Fellow university entomologist Daniel Gruner explains that this happens when the cyclical insects consume an excess of the “watery xylem fluid of deciduous trees” to cool down, which forces them to “pee liberally.”
This micturate monsoon will likely become increasingly common as the pee-riodical cicadas surface by the trillions in 14 US states after awakening from their 17-year hibernation.
Worst of all, these red-eyed bugs are likely whizzing on people on purpose.
“They will squirt fluids at other males, birds or people,” Dr. Gene Kritsky, the dean of behavioral and natural sciences at Cincinnati’s Mount St. Joseph University, told WLWT5 of the bizarre form of chemical warfare. “They are not urinating on you but trying to ward you away.”
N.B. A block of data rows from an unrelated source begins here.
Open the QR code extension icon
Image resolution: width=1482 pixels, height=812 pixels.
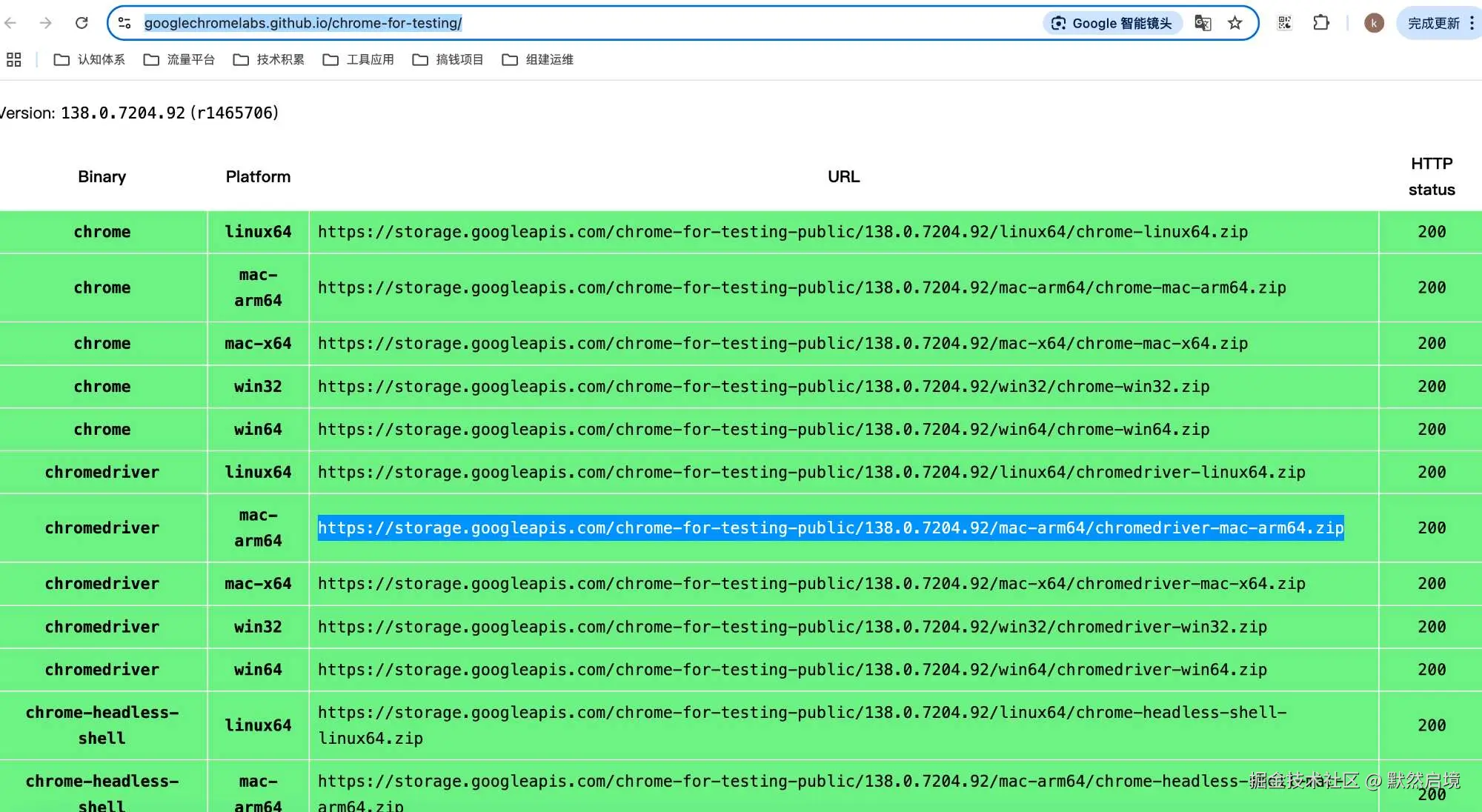click(1284, 23)
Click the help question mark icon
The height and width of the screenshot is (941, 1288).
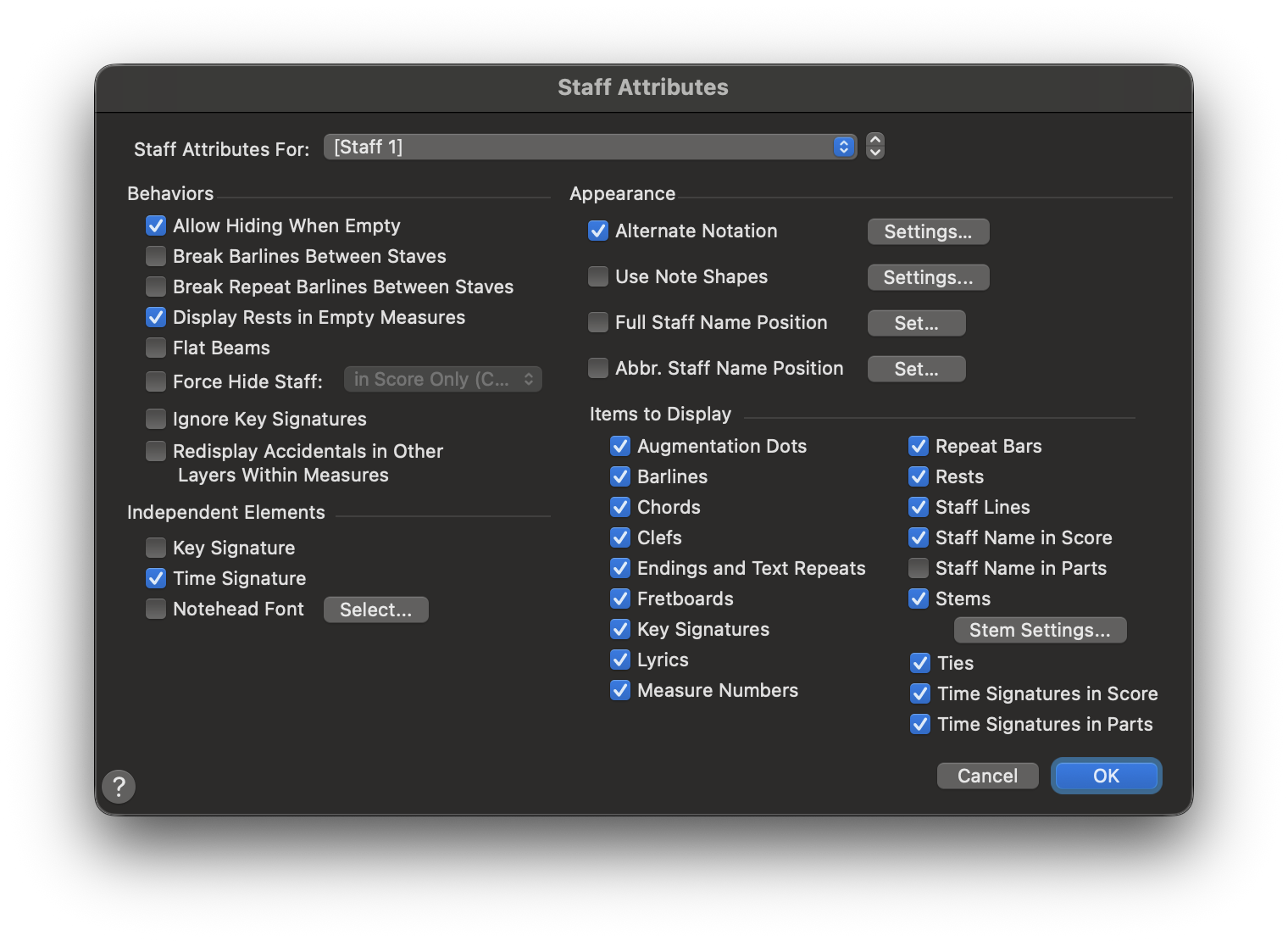(x=119, y=787)
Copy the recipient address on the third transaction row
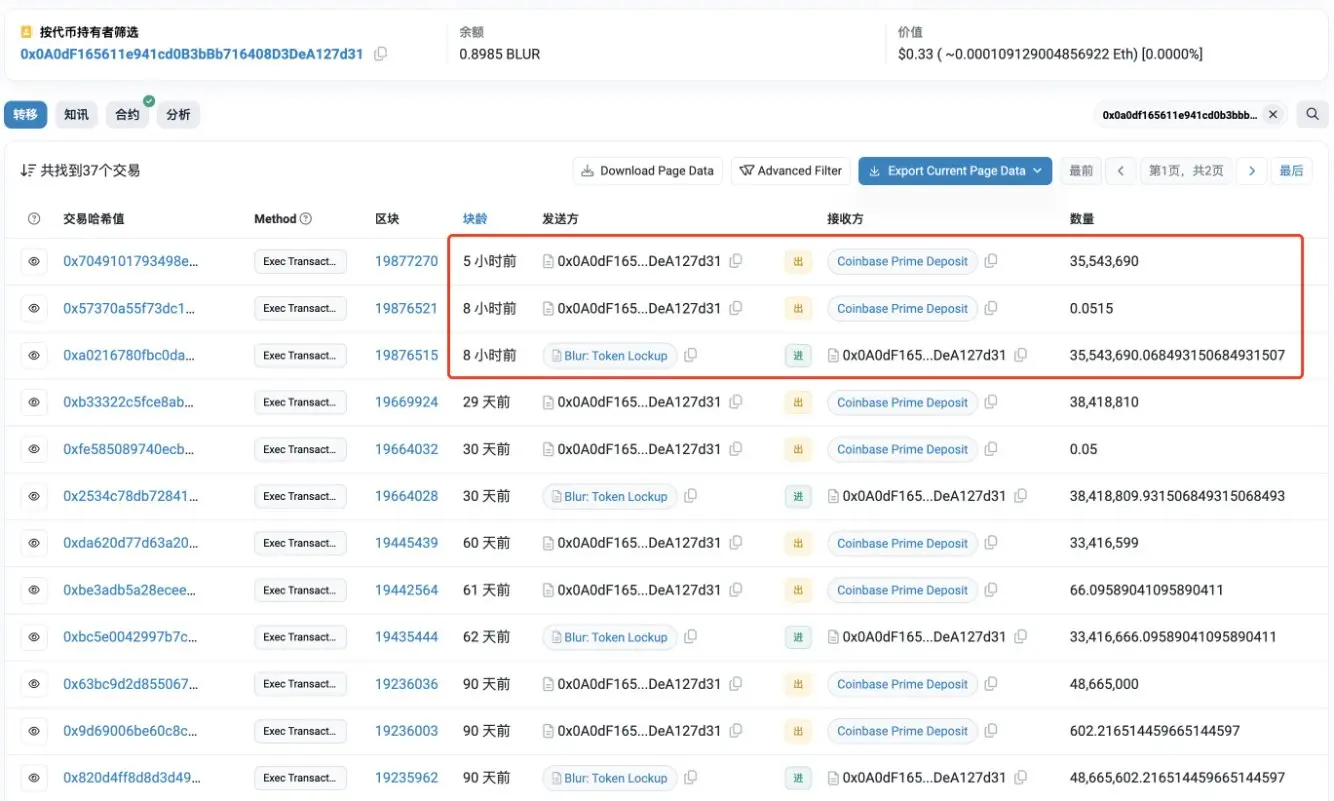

It may sound disgusting, but this skunk-esque defense mechanism can prove life-saving as critters from raccoons to dogs — and even certain foodies — gobble these guys up like a terrestrial crawfish boil.
Fortunately, Shrewsbury assures us that periodical cicada pee generally amounts to little “specks of wet, and it never gets any stronger than that.”
Not only that, but the urine actually contains sugary honeydew, leading us to predict insect chefs employing this cicada nectar in a bug-based confection in the near future.
In the meantime, experts advise people to wear a hard hat or bring an umbrella when venturing into Brood X territory, the Washington Post reported.
One could recommend bringing earplugs as well, as the cicada’s siren song can reach a deafening 100 decibels — which has prompted Georgia residents to call 911 after mistaking it for an alarm.